I’ve been suffering from chronic staring-out-of-the-windowitis recently. I know what I’ve got to do: get on with the next draft of the novel. I’ve even come up with a clear plan. But still, my gaze drifts to the tree outside.
I started to write a blog post on what would happen if you knew that what you wrote would never be seen by anyone. Would you still do it? And if so, why?
This wasted a good couple of days. But it did bring me back to the point: why do it? The best I could come up with was those moments of absorption in writing, when the exact words of the next couple of sentences are just hanging there, waiting for me to copy them down. I’d call it pure writing; psychologists call it Flow.
This led onto yet another efficient diversion: looking up literature on Flow.
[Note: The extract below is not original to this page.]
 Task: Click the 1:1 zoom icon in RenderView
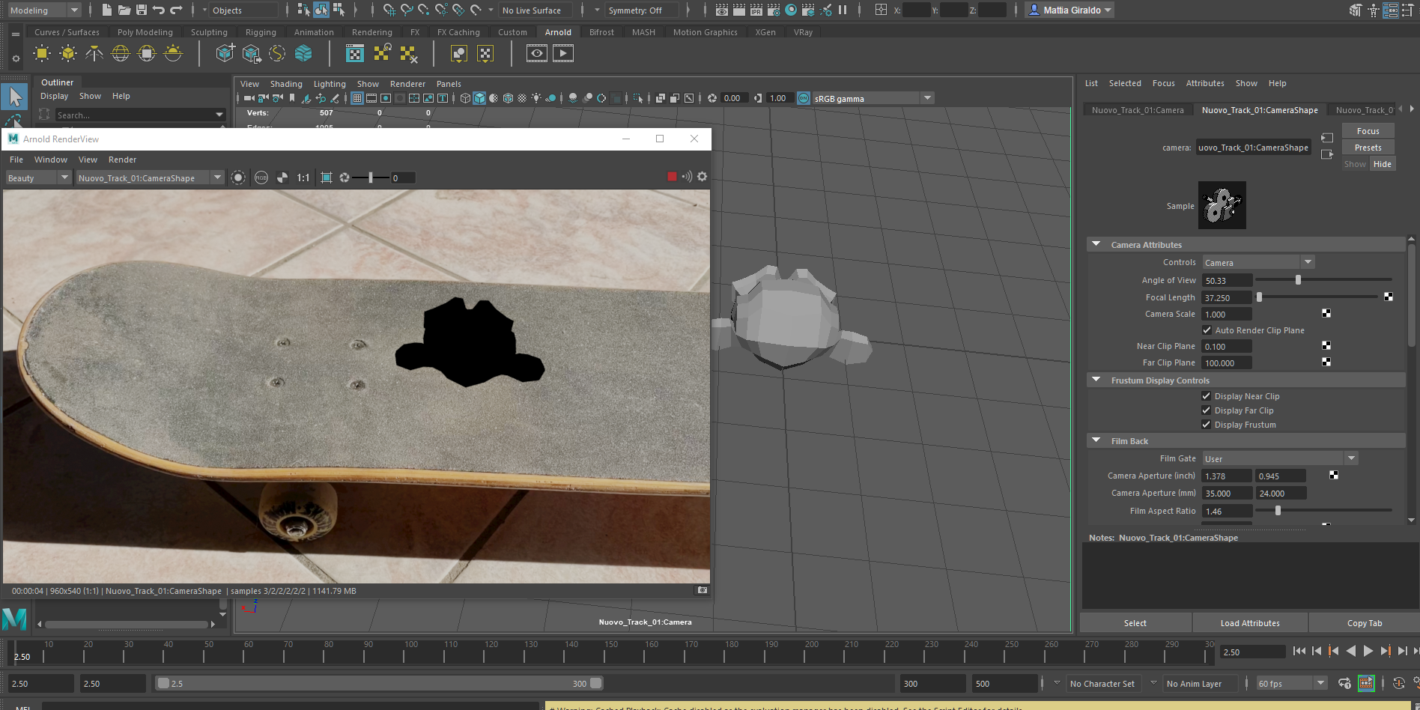coord(303,178)
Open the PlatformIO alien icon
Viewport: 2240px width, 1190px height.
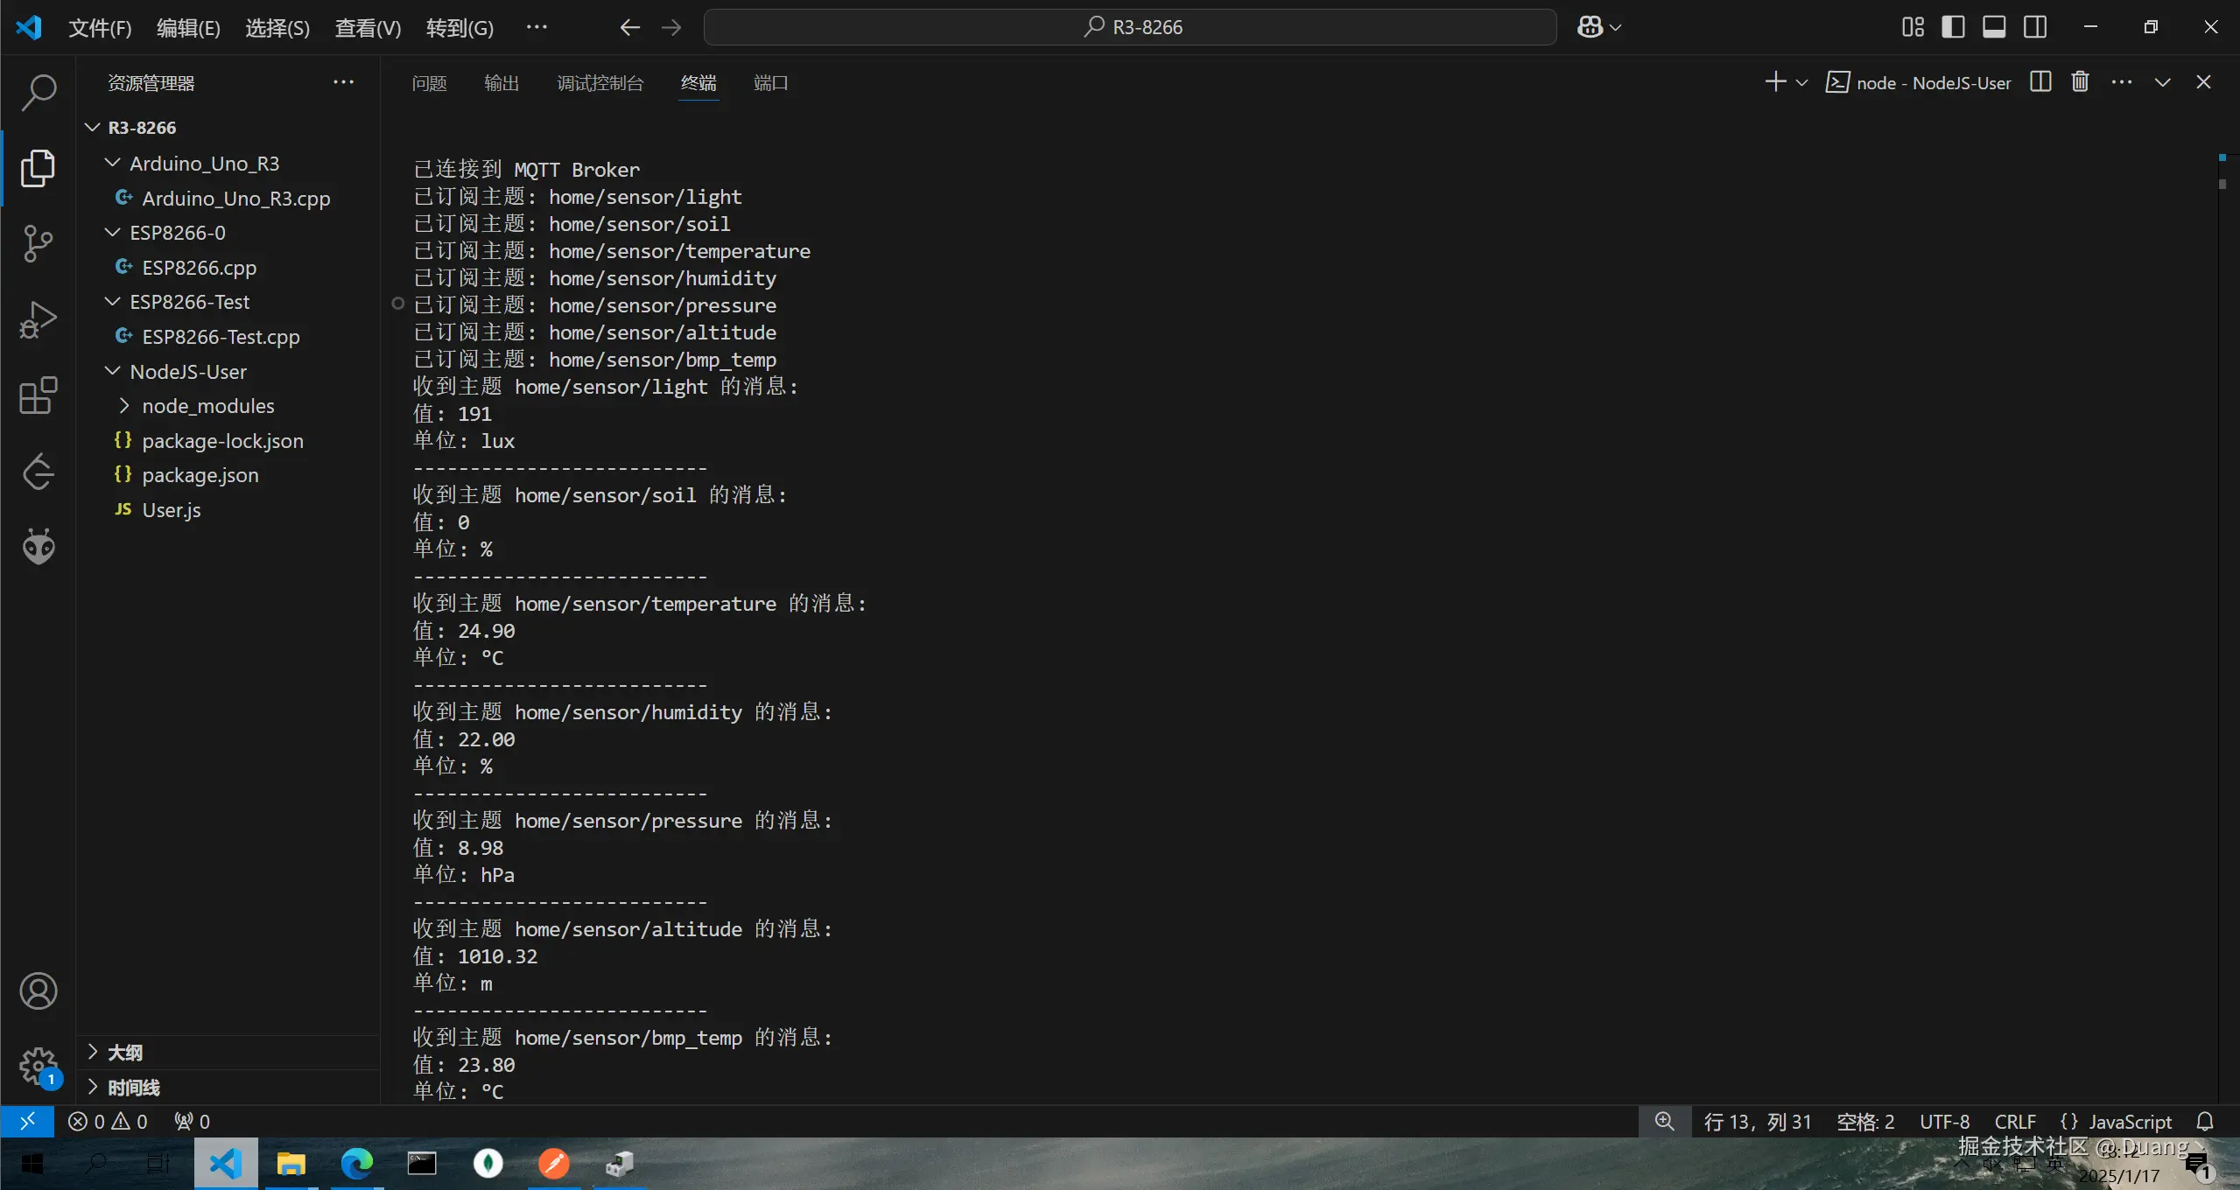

But instead of ordering Mihaly Csiksgentmihalyi’s book (and I was sorely tempted) I happened across an app called Flowstate.
A simple idea: you pick a period of time to write and, as soon as you start, a clock ticks down. If you stop writing for more than five seconds, it deletes everything you have written up to that point.
Sounds like a white-knuckle ride for writers. But, what it forces you to do is to stop thinking and keep writing.
Clearly, buying apps is yet another tool of the professional procrastinator. But this one seemed to eliminate two flying animals with one geological weapon, so I gave it a go.
The first thing to say is that, at the moment, it’s only available for Apple users and it costs eight quid. But my thinking was, if it’s going to stop me from looking out the window and get me writing, it might be worth it.
The experience is a little like that theme-park ride. Stop writing for two or three seconds and the words on the page begin to fade. The first time, I had foolishly thought that I might be able to have the occasional sip of coffee. No chance. Even the tactic of pressing one key while you have a sip, runs the risk of losing your flow of thought.
I did a five-minute session and felt pretty proud of myself, then a fifteen-minute session, followed, the next day, by a half-hour. Yesterday, I even risked a one-hour session. There were definitely moments when I felt myself sinking into the Flow-state, and others when it was pure verbiage. There is no time to consider options and I often just followed the next thought that was available to me – which I think is the point.
A huge caveat is that at the end of my half-hour session the program crashed. So, I lost the whole thing. I contacted one of the creators of the app, who sent a rather charming personalised reply – with apology – and promised that there will be an update very soon. It hasn’t stopped me using the app – though there is even more of a sense of Russian roulette about it now.
The solution to all writing problems? No. A gentler pace is often just as productive and some people will hate the pressure. The literature suggests that Flow arises when there is high challenge and high skill. But challenge does not have to be in the form of a ticking clock, it could just be the ambition of your writing. I doubt that Hilary Mantel writes to a stopwatch but the task she has set herself with the Wolf Hall trilogy must be challenging enough.
In the meantime, I have produced more this week than I otherwise would, and there are some interesting passages to be edited. At the very least, it will be my go-to tool to stop my eyes drifting to the window.